In the end I wanted to achieve three goals:

and easy to use function that can be used with any Spark Dataframe (including SparkSQL)
a lightweight setup that works with all Spark engines
an interactive, visual representation of the execution plan (still working on the interactive part)

Installation as of now is via sc.addPyFile from my GitHub repository Fabric.Toolbox. For now thats fine I think and if the function gets more popular I will probably create a PIP package for it.

sc.addPyFile("https://raw.githubusercontent.com/gbrueckl/Fabric.Toolbox/main/DataEngineering/Library/VisualizeExecutionPlan.py")
from VisualizeExecutionPlan import show_plan

Next would be the definition of your Spark dataframe.
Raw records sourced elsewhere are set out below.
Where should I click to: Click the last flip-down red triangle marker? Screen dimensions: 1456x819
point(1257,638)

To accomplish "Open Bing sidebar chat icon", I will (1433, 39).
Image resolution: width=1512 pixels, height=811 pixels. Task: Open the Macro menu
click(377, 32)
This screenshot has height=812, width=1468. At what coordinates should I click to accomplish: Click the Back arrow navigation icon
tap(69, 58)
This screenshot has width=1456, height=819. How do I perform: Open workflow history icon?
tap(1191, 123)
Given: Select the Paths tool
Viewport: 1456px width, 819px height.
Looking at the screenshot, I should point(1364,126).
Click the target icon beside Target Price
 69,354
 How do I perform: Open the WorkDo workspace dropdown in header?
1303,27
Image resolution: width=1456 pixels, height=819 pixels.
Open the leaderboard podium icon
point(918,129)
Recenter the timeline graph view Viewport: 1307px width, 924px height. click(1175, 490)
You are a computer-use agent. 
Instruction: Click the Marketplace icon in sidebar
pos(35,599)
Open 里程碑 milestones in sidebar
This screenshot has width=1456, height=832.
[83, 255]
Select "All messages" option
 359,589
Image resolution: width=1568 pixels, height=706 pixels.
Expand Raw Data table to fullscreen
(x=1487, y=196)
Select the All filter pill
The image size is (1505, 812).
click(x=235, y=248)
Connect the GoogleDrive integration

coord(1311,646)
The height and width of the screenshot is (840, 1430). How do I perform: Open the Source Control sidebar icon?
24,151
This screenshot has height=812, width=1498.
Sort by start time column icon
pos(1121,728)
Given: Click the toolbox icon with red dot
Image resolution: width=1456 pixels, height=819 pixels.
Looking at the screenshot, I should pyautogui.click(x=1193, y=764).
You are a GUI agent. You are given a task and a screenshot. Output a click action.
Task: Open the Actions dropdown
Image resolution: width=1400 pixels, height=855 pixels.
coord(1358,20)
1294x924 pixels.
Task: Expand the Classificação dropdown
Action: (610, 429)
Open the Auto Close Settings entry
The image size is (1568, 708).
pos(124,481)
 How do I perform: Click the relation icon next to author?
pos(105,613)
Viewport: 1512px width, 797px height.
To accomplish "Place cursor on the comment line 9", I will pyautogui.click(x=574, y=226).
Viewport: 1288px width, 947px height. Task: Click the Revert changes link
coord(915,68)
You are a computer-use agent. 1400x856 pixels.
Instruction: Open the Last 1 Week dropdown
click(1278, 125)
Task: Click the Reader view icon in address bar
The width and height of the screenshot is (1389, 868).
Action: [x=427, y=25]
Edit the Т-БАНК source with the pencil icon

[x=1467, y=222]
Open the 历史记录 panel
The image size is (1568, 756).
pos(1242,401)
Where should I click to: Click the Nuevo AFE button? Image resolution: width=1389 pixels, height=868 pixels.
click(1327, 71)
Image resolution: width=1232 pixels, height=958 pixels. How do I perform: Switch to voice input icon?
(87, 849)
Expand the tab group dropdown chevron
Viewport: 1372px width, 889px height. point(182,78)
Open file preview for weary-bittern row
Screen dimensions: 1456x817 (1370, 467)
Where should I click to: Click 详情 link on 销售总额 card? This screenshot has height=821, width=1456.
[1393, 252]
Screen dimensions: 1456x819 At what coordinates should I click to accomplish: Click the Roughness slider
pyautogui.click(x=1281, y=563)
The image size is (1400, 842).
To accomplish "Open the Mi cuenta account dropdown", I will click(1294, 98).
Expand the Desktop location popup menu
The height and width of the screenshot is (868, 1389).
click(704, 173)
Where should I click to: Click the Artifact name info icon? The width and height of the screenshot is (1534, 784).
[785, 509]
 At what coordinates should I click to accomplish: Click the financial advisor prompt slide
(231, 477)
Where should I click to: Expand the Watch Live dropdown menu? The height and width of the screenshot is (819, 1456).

As mentioned above, you can use any Spark dataframe regardless of how you created it (PySpark, SQL, …). For simplicity and transparency I used a SQL query in my example:

my_df = spark.sql("""
SELECT fs.*, dc.CurrencyName, ds.StoreName
FROM contoso.factsales_part fs
INNER JOIN contoso.dimcurrency dc
    ON fs.CurrencyKey = dc.CurrencyKey
LEFT JOIN contoso.dimstore ds
    ON fs.StoreKey = ds.StoreKey
WHERE fs.DateKey >= to_timestamp('2008-06-13', 'yyyy-MM-dd')
""")

display(my_df)

You can now simply pass the variable that represents your dataframe into the show_plan function:

show_plan(my_df)

As you can see, the function is very easy to install and use, its basically just 3 lines of code to give you a visual representation of your execution plan!

For Databricks, the code is slightly different to missing preinstalled libraries and limited capabilities of display() function. First we need to install graphviz using %sh and %pip. This is also partially documented in the official Databricks documentation.

%sh
sudo apt-get install -y python3-dev graphviz libgraphviz-dev pkg-config

Instead of pygraphviz as described in the docs, we install the regular graphviz package:

%pip install graphviz

Adding the library and creating the test dataframe is the same as in Fabric.

sc.addPyFile("https://raw.githubusercontent.com/gbrueckl/Fabric.Toolbox/main/DataEngineering/Library/VisualizeExecutionPlan.py")
from VisualizeExecutionPlan import *

my_df = spark.sql("""
SELECT fs.*, dc.CurrencyName, ds.StoreName
FROM contoso.factsales_part fs
INNER JOIN contoso.dimcurrency dc
    ON fs.CurrencyKey = dc.CurrencyKey
LEFT JOIN contoso.dimstore ds
    ON fs.StoreKey = ds.StoreKey
WHERE fs.DateKey >= to_timestamp('2008-06-13', 'yyyy-MM-dd')
""")

display(my_df)

Finally we need to pass the displayHTML function as a second parameter to the show_plan function:

show_plan(my_df, displayHTML)

Information for the final output is take from the physical execution plan and is enriched with data from the optimized logical execution plan which for example contains the estimated sizes. Things like the type of join (e.g. BroadcastHasJoin) is taken from the physical plan.

It is worth mentioning that the sizes are based on the table statistics and become unreliable after joins are involved. However, I think they still play in import role in performance tuning so it made sense to me to also include them in the visual representation of the plan.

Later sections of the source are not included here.